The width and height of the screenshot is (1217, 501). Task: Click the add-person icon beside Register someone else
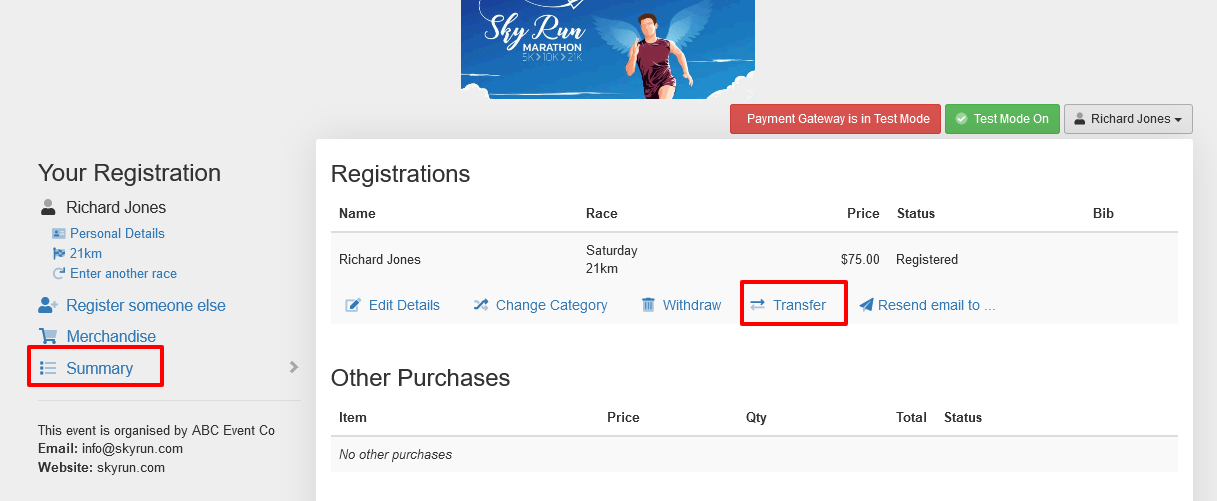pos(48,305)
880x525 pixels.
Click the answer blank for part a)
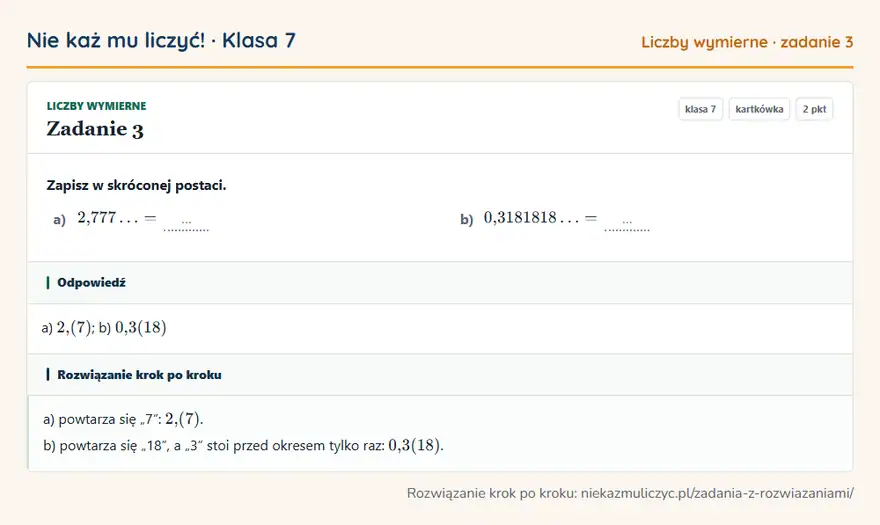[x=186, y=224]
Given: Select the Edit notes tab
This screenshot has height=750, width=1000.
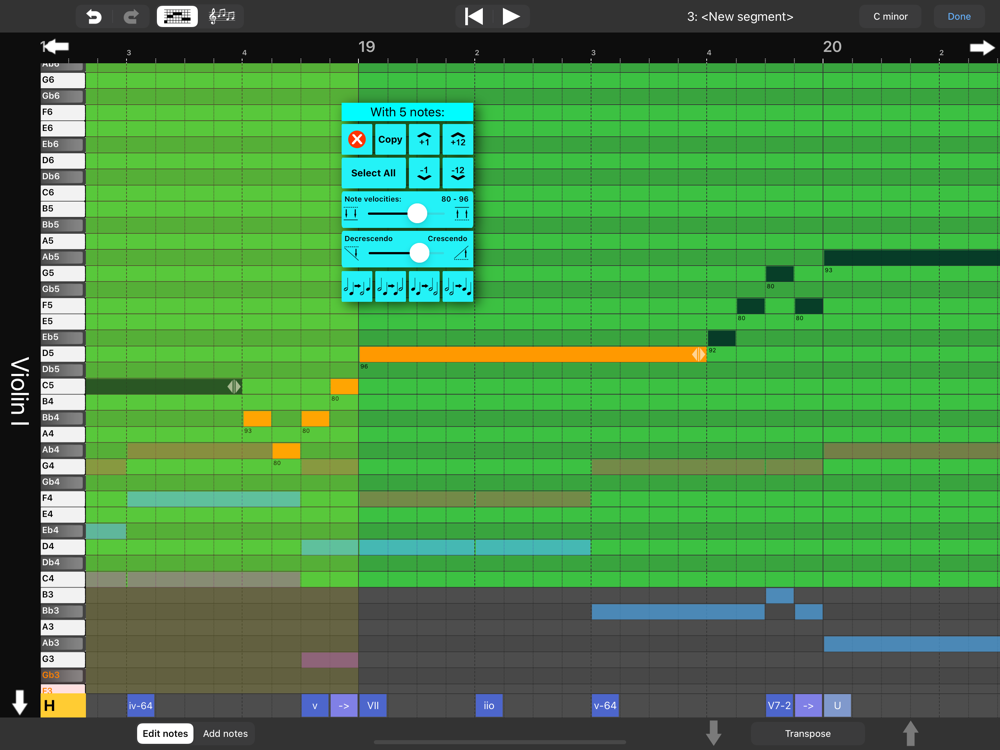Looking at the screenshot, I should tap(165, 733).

==

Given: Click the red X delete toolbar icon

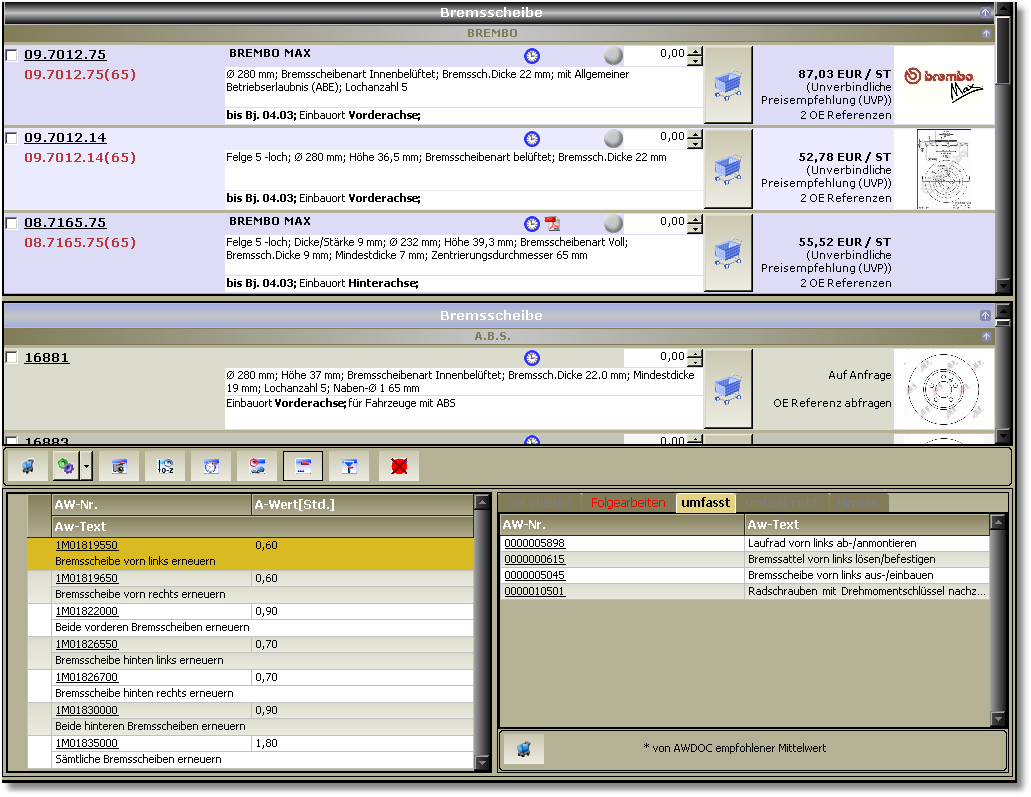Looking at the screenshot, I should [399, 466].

- Qué hacer: Indica cada línea de arriba que contenga la palabra "Given" y cópiala entera. Distingue entre mayúsculas y minúsculas.

- Resultado:
Given: Select the Edit notes tab
Given: Click the red X delete toolbar icon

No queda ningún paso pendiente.